Fish replaces Brad Huse, who stepped down on March 18 after eight years as coach. The Bobcats went 107-134 overall (.443) and 64-72 in conference games (.470) under Huse, including a 14-17 record in the 2013-14 season with a 9-11 mark in the league.
The Bobcats had just one winning season under Huse.
“We’re going to work hard, we’re going to play the game the right way,” Fish said. “What’s the right way? The right way is diving on loose balls, taking charges, blocking out, getting after it. People want to know what type of style we’re going to play here? We’re going to play the style it takes to win a basketball game.

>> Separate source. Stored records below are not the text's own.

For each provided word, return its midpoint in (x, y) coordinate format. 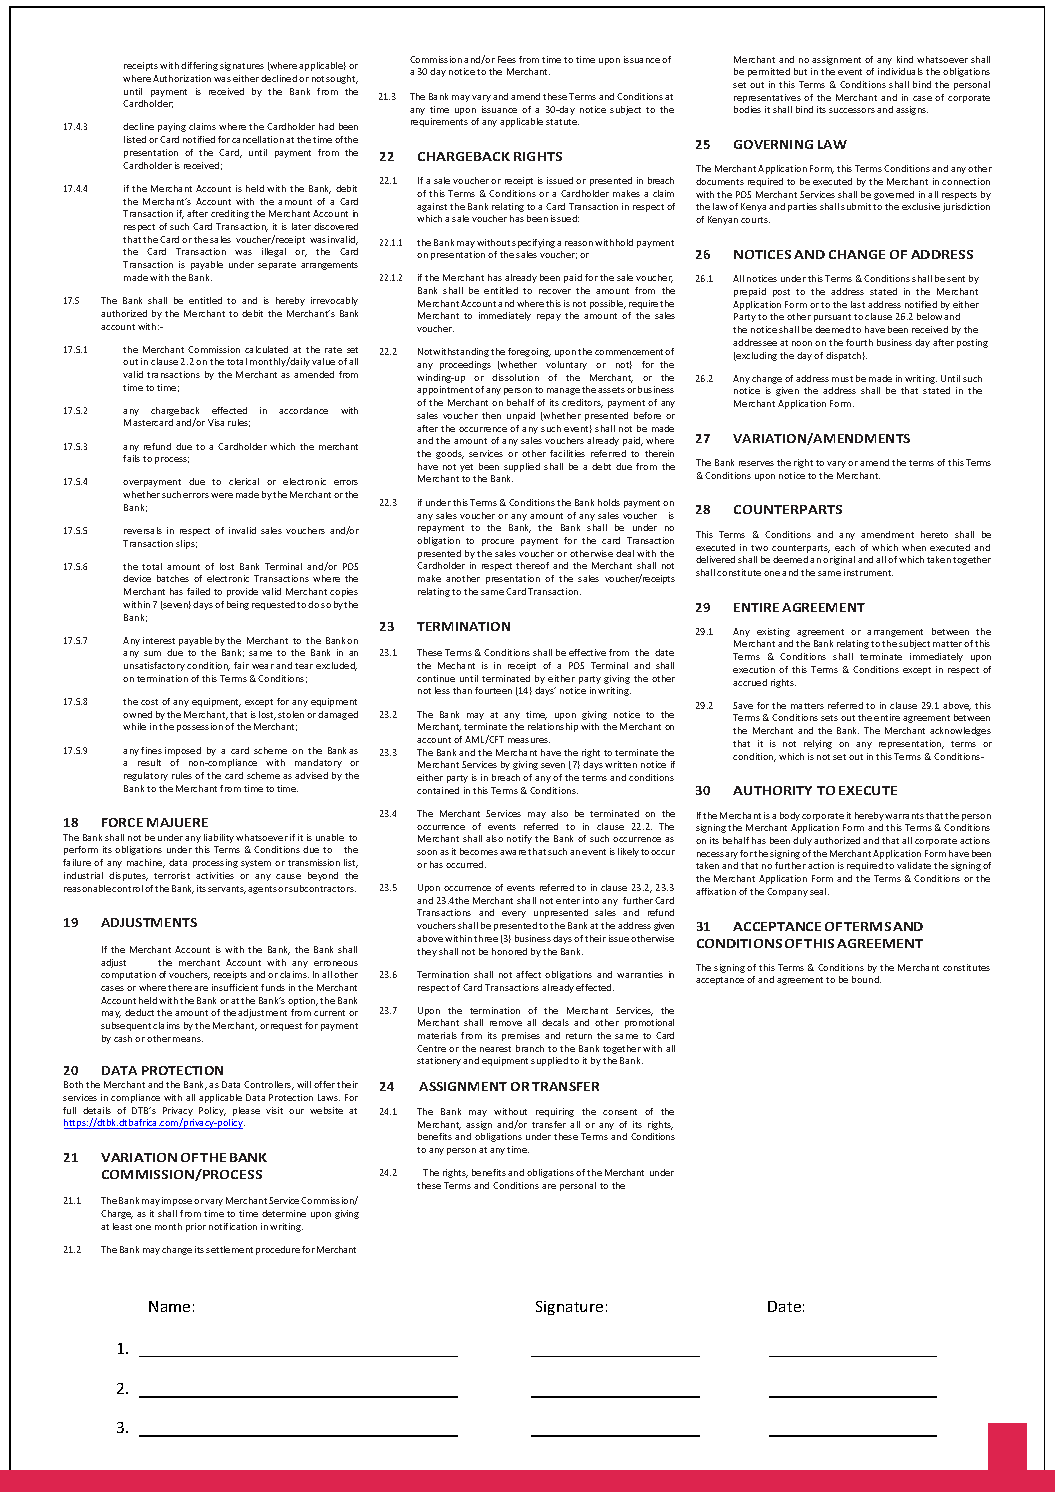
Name (169, 1306)
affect (528, 974)
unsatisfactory (154, 666)
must (842, 379)
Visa (216, 422)
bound (866, 979)
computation (128, 975)
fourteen (493, 690)
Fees (507, 59)
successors (852, 110)
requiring (555, 1112)
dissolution (515, 377)
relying (818, 744)
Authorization (182, 78)
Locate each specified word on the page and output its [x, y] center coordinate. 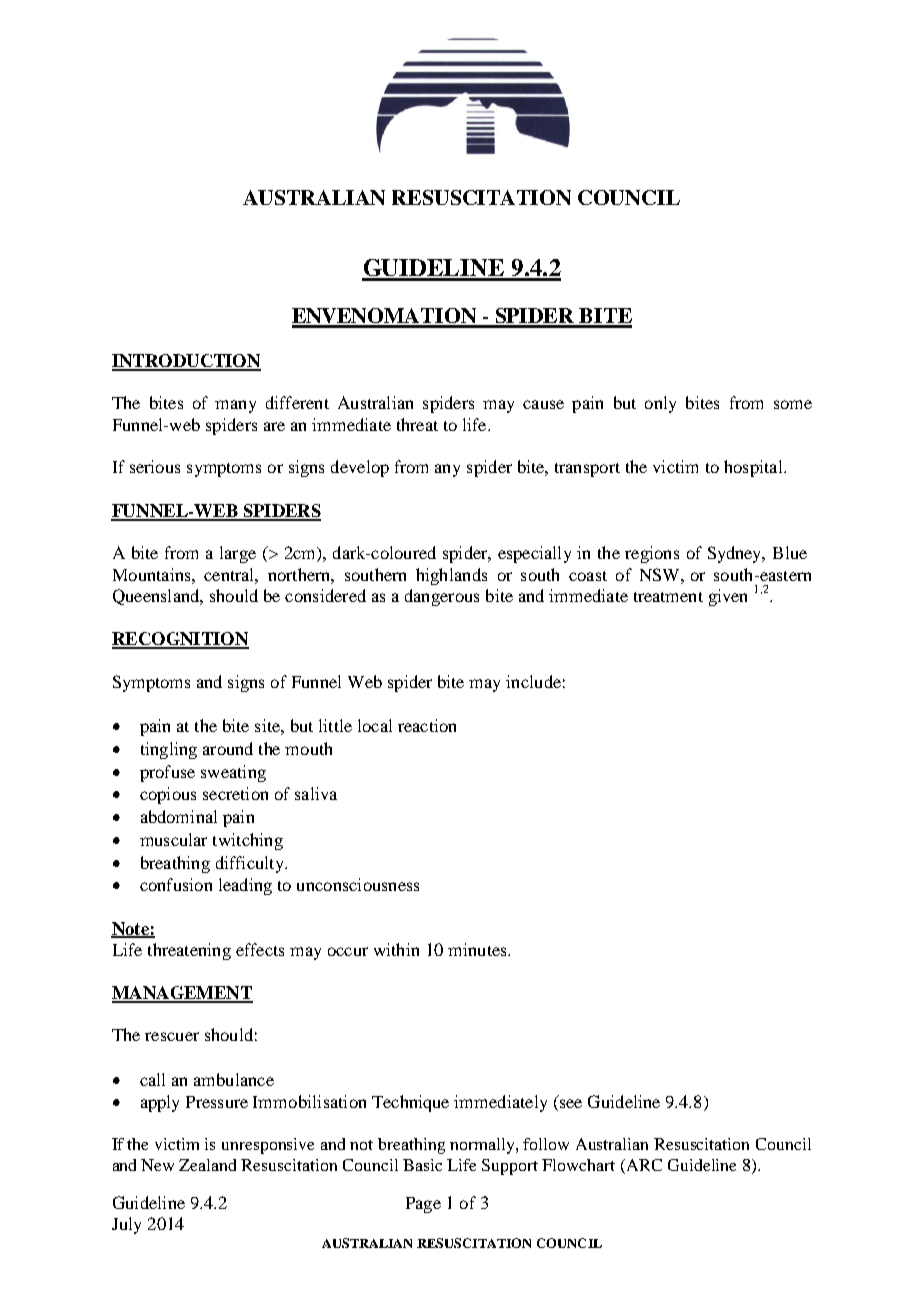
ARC [643, 1166]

“The great thing about it is your team evolves each year. Ideally I’d like to play up-tempo. We played up-tempo this year at Oregon and we were 11th in the country in scoring, but we did it with only 12 turnovers a game. I want to play that way, but we’re going to play the way it takes to win basketball games.”
Fish said he will consider keeping current MSU assistants on board, but said he is in no hurry to fill his staff.
“I want (the team) to get to know me, I want them to see that I’m bought in,” Fish said. “There’s no rush. It’s about the right fit and what helps these young men reach what we’re trying to do.”
One of Fish’s biggest goals, he said, is to win back support from both the students and the community. Toward the end of this season, MSU’s attendance had fallen below 2,000 for some home games.
“Give us a chance for our program to reinvent itself, to get back going,” Fish said. “I want this state to be a Blue and Gold state. But it starts on campus, spreads out to Bozeman and goes from there.
“Walking in the arena and looking around, if we get that thing full and get it rocking, teams are going to have a hard time winning here. And that’s what we’re going to do.”
Fish, a Seymour, Ind., native, is the 22nd coach in program history. Seven programs that Fish has been associated with as either a player or coach have reached the NCAA tournament. The Bobcats have not played in the NCAA tournament since 1996.
Fish also spent time as an associate head coach under Billings native Brad Holland at San Diego, and also was an assistant on Billy Tubbs’ staff at TCU.
“I couldn’t be happier to be your coach,” Fish said. “But more importantly I couldn’t be happier to be a part of your family.”